Sunday 25 April 2010

Austerity Britain - David Kynaston

David Kynaston – Austerity Britain, 1945-51 (2009)
History – 640 pages – my copy (paperback) a present from the true gentleman, Mr Mooney, Xmas 2009
- 4 nods


‘A marvel’, notes the Sunday Telegraph; ‘Exemplary’, says the Mail of Sunday; whilst the Guardian has no bones about hailing it as ‘a classic’. All hail the historian David Kynaston indeed! Austerity Britain is the culmination of tremendous devotion and a great deal of research – two books sandwiched together – to create this mammoth read for the delight of any layman and student interest in post-war politics.

Why all the praise? Quite simply, it leaves no stone un-turned. The period 1945-51 is well noted for being the first majority Labour government: the time of Attlee and of Bevin; of the rise of the NHS and of Keynes; of fiscal tightening and the rebirth of modern Britain. Kynaston notes of all of this, but also so much more: housing gripes, the rise of multi-media, writers and scoundrels, sport and communism.

Kynaston’s range of sources is simply breathtaking, earning many compliments from the Book Worm. However, this praise is also its chief failing. Kynaston commits to all and sundry, leaving the reader to trawl through page after page of housing policy, both unrelenting and never ending.

Whilst the second notable flaw of Austerity Britain is its lack of analysis. Kynaston is great at throwing quote after quote and reference after reference upon the reader, a seeming orgy of the statistic.
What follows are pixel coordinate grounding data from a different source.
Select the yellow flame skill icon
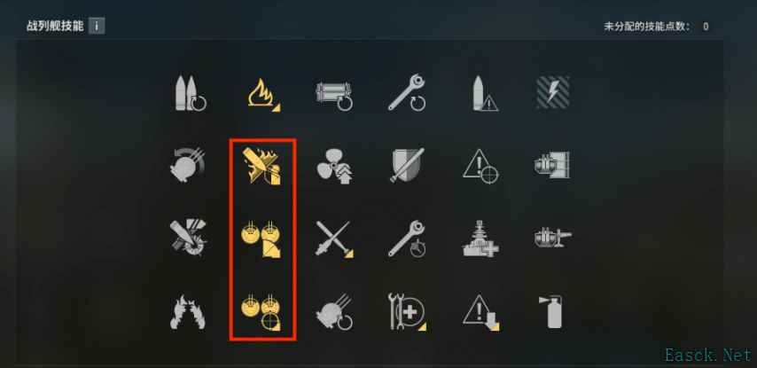This screenshot has width=757, height=368. click(263, 95)
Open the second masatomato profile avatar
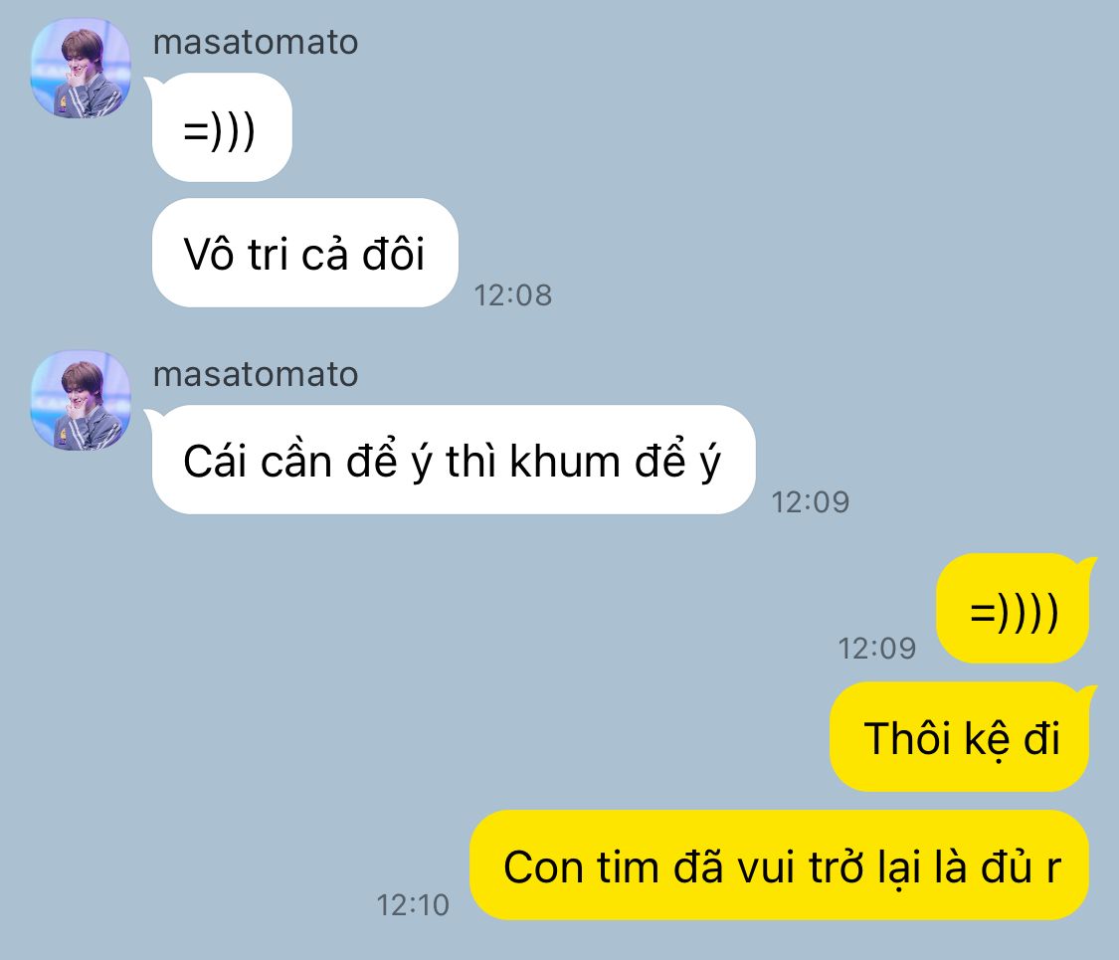The height and width of the screenshot is (960, 1119). click(81, 401)
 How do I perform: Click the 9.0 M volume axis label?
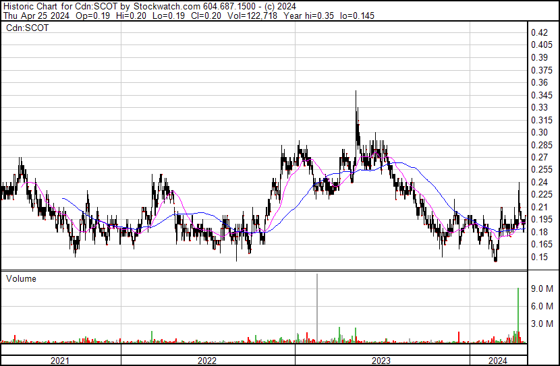(542, 288)
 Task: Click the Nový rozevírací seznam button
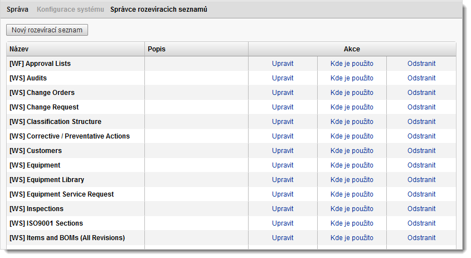tap(47, 30)
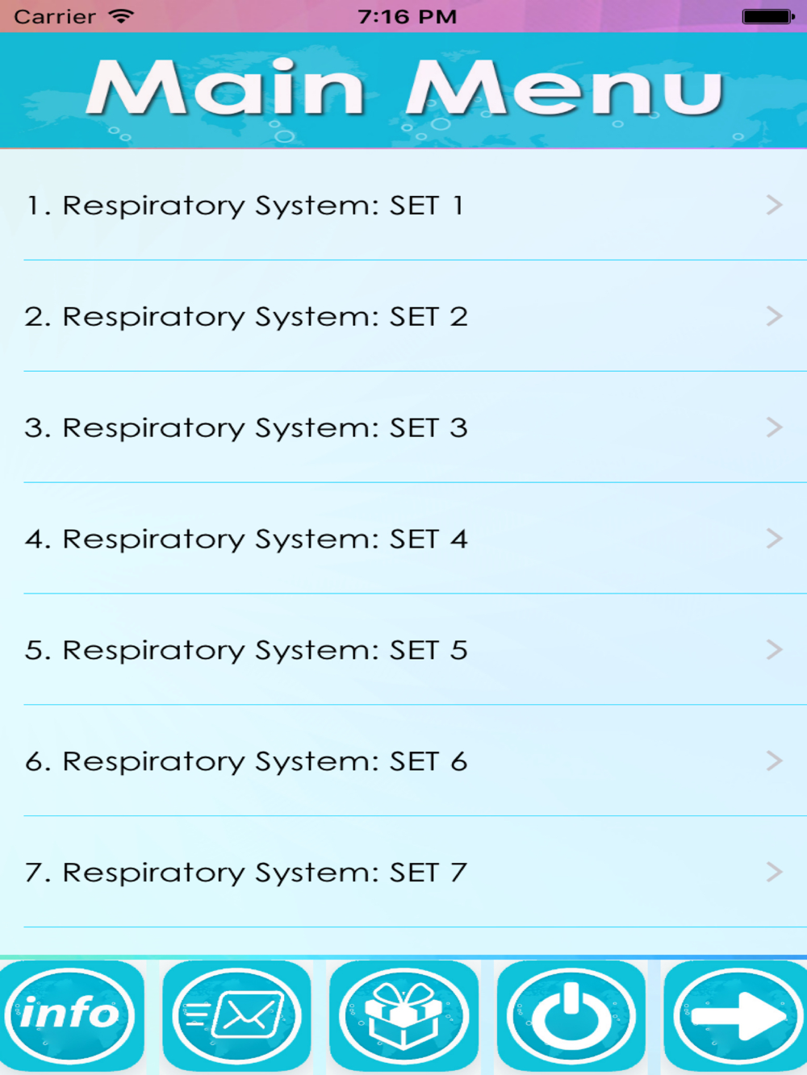This screenshot has height=1075, width=807.
Task: Open the mail envelope icon
Action: (x=236, y=1015)
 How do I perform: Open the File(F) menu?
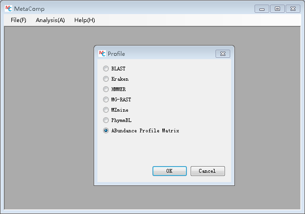18,20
Yet what of the rolling up the sleeves, of adding his own comment, of perhaps, staking his flag upon the ground. Of course, Mr Kynaston could be saving such energy for later books – he has been commissioned a whole series to conclude at the accession of Thatcher in 1979 – however, after surmounting over six hundred pages, the reader feels a little cheated at having to continue onwards to Family Britain, a cliff-hanger for our eyes.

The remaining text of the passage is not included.